Одной из задач, данных мне генералом Врангелем, была приведение в негодное состояние машин и клише экспедиции заготовления государственных бумаг, что и было выполнено 30 октября.
Что меня поразило при эвакуации Феодосии, так это наличие там массы танков и тяжелой артиллерии еще за день до моего прибытия. Это свидельствует о том, что эти части на фронте не были, — для чего же они существовали и формировались? Почему эти части не были выдвинуты на Перекоп и к Сивашу после военного совета и не упоминались в плане генерала Шатилова? Танки и тяжелая артиллерия были свалены с пристани в море по моему приказу, некоторых чинов этих частей пришлось, в силу необходимости, погрузить, но большинство из них отправились на конных подводах к своим пунктам назначения.
Вечером 30 октября во многих местах города были произведены поджоги и нападения с целью грабежа, но мне не удалось эти случаи ликвидировать силой. С темнотой того же дня большая часть воинских чинов, находящихся на пристани, ушла в горы — в зеленые, участь их мне неизвестна.
Ночью с 30 на 31 октября прибыл офицерский головной разъезд от генерала Дейнеги, который, двигаясь по дороге южнее села Владимировка, приближался с конной дивизией к Феодосии. Разъезд привез мне донесение Дейнеги, в котором он сообщал о своем приближении и причинах запоздания дивизии. По приказу начальника штаба главкома (генерала Шатилова) дивизия до Симферополя прикрывала отход добровольческих частей на Ялту и Севастополь, а из Симферополя ей было приказано направляться для погрузки в Феодосию.
Генералу Дейнеге был послан приказ спешно идти для погрузки в Керчь, а по дороге это приказание передать и генералу Цыганку. 30 октября ночью от их частей прибыли партии казаков в Феодосию, также прибыла небольшая партия терцев.
К утру 31 октября на пристани набралось много казаков, которых открыто грузить было нельзя, — иначе был бы бунт и стрельба по пароходам тех, кому обещана погрузка на прибывающие пароходы. Приходилось успокаивать обреченных этой неправдой, так как уже стало известно, что генерал Врангель больше не пришлет пароходов. До утра 31 октября от него ничего не было, кроме того, я имел сведения, что посадка во всех пунктах идет скверно и с большими трудностями, часто приходилось оставлять своих близких родственников, семьи беженцев и т. д.
Перед самым рассветом 31 октября получил донесение от обоих моих генералов, что они выступили в Керчь.
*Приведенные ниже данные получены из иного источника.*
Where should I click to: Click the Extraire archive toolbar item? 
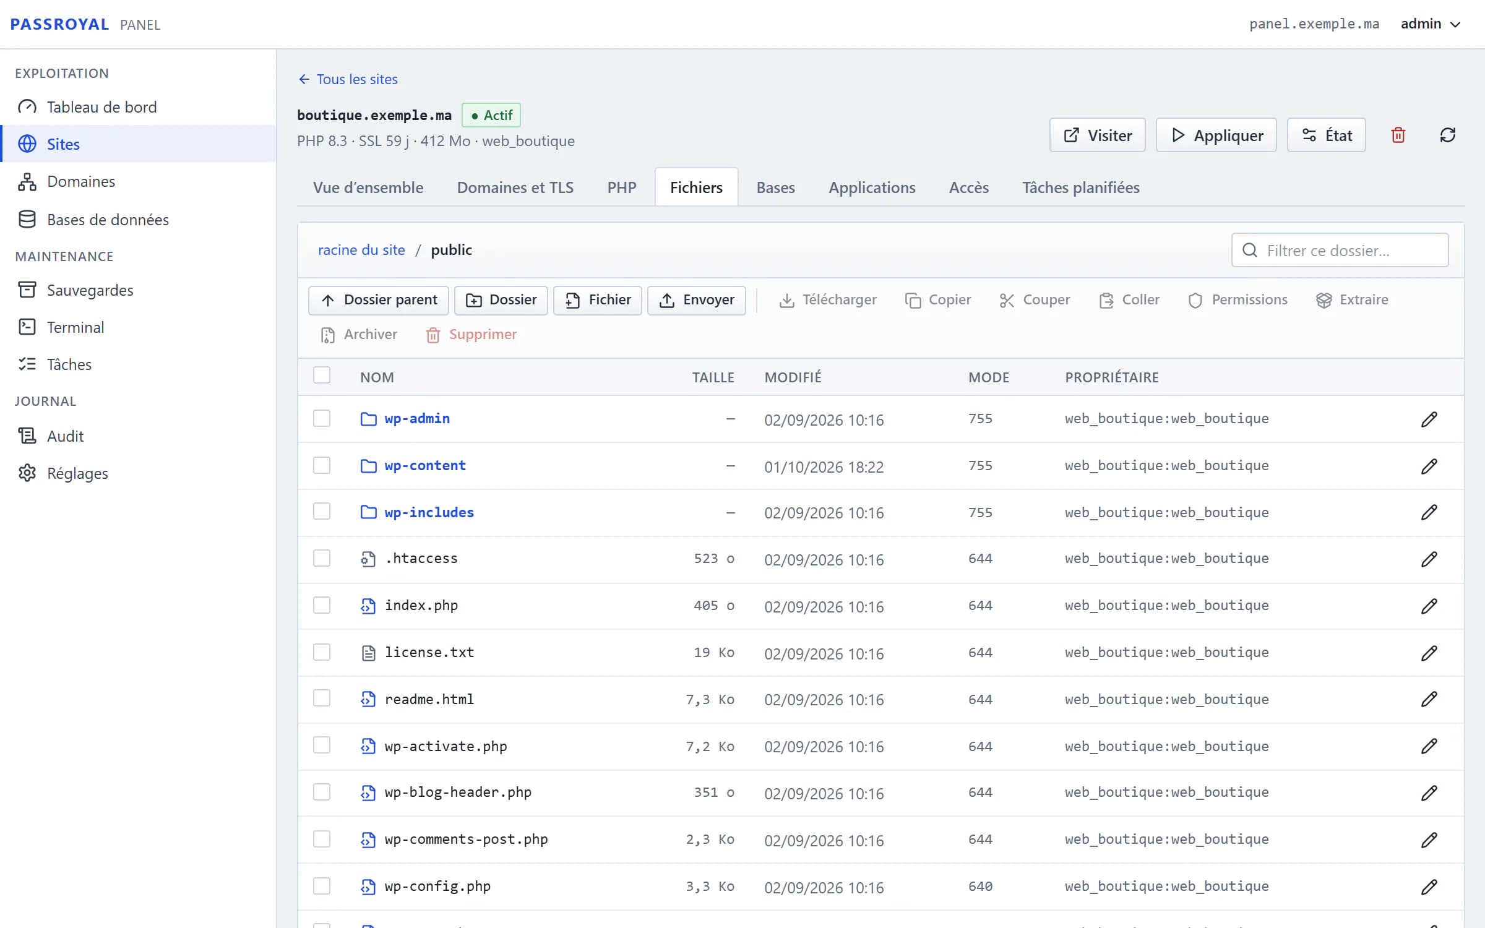[1352, 300]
31 октября. Настал жуткий день в отношении тех, кто был обречен на оставление в Феодосии, берег был усеян людьми, ожидавшими посадки. В полдень я приказал пароходам «Владимир» и «Аскольд» отойти от пристани и стать в одной версте от нее, до нового распоряжения. Эти пароходы были загружены до отказа, коменданты их получили приказы до вечера утрясти людей насколько возможно и освободить хотя бы немного еще мест для принятия на пароходы. На «Дон», где находился я, можно было принять еще несколько сот человек, но я экономил эти места. У пристани я остался для успокоения бунтующих людей, которые дважды вызывали меня к борту парохода, целя из винтовок, и требовали посадки. Приходилось убеждать их, что я ожидаю подхода еще одного парохода и поэтому остаюсь у пристани.
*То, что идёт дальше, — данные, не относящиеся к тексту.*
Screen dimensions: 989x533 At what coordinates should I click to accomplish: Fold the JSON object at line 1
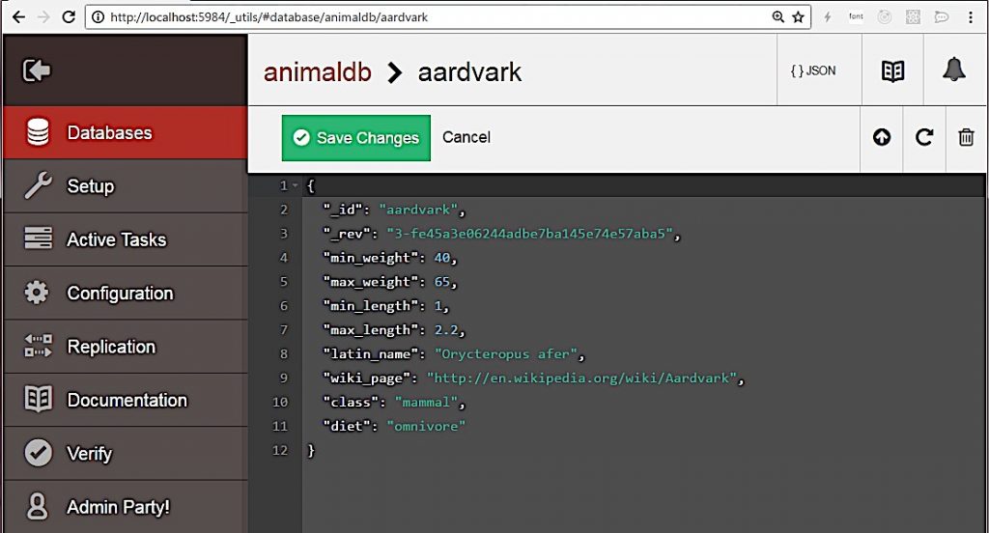[x=295, y=185]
На берег мной было командировано несколько человек с приказом предупредить казаков, оставшихся на берегу, с темнотой собраться двумя группами в намеченных мной местах берега залива вне пристани на 1–1,5 версты. С наступлением полной темноты с пароходов были посланы офицеры на лодках для подбора собранных казаков, что продолжалось до трех-четырех часов утра, когда пароходы вышли из залива и взяли курс на Константинополь. Из казаков могли остаться непогруженными только те, кто не был на пристани и в намеченных местах залива.